Recent findings demonstrated that both CCL4 and its receptor CCR5 play diverse roles in the inflammatory events underlying DM and cardiovascular diseases. Though it may attract macrophages to destroy islet cells, CCL4 could play a protective role in some experimental diabetes models, especially the NOD type 1 DM model. CCL4 might be the product rather than an inducer of the initial development of immune-related type 1 diabetes. However, given the specific pathological background in each individual DM disease model, the role of CCL4 should be fully investigated to ensure translation to clinical trial. On the other hand, CCL4 could also be upregulated in atherosclerosis and myocardial infarction to enhance adhesion molecule expression and accelerate the vascular inflammation response.

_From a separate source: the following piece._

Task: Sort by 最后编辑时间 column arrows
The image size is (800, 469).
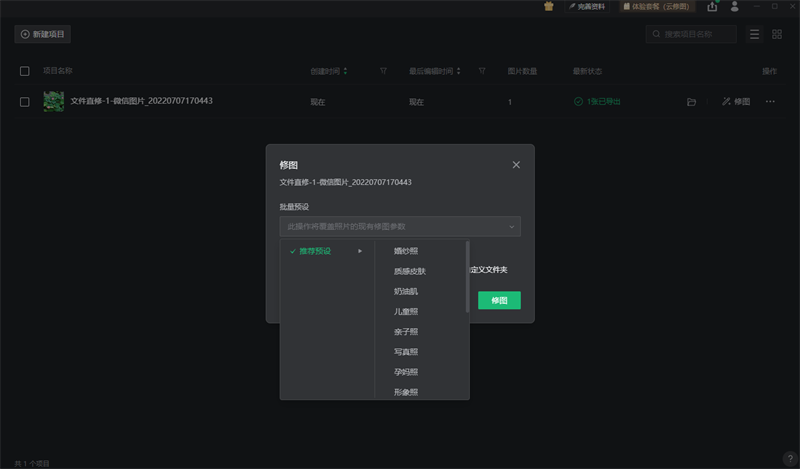Action: [x=459, y=71]
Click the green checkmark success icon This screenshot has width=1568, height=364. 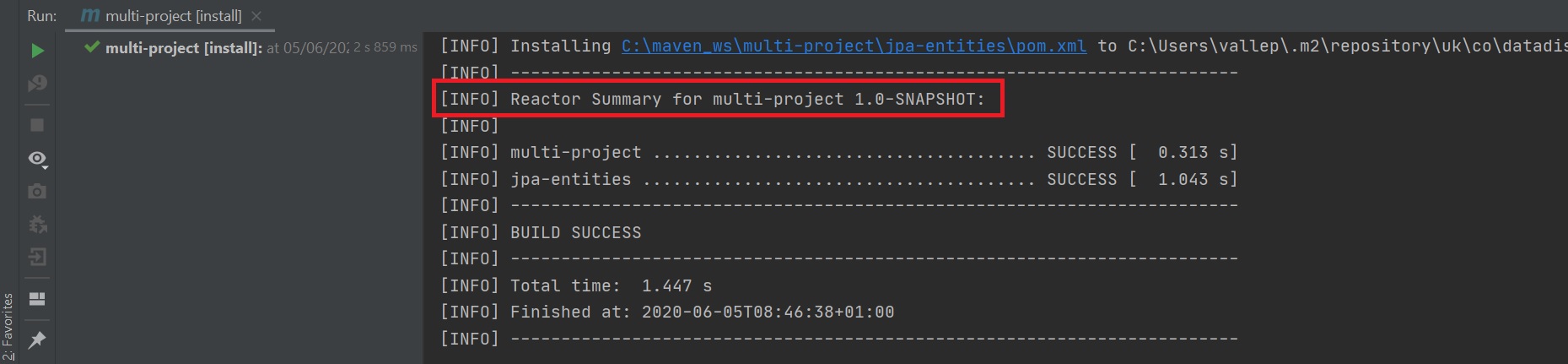coord(92,47)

While the findings on CCL4 neutralization may be contradictory, accumulating evidence showed the potential benefits of CCL4 blockade in experimental atherosclerosis disease but not in the development of DM. On the other hand, although the role of CCR5, a receptor of CCL4, may be diverse in different experimental DM models, experimental evidence favored the involvement of CCR5 in the progression of atherosclerosis cardiovascular disease. Accordingly, future experimental and clinical studies are worthwhile to clarify if anti-CCL4 mechanisms, including direct blocking of CCL4 and/or of CCR5, could be a promising therapeutic approach to retard the development of DM, atherosclerosis cardiovascular diseases or both.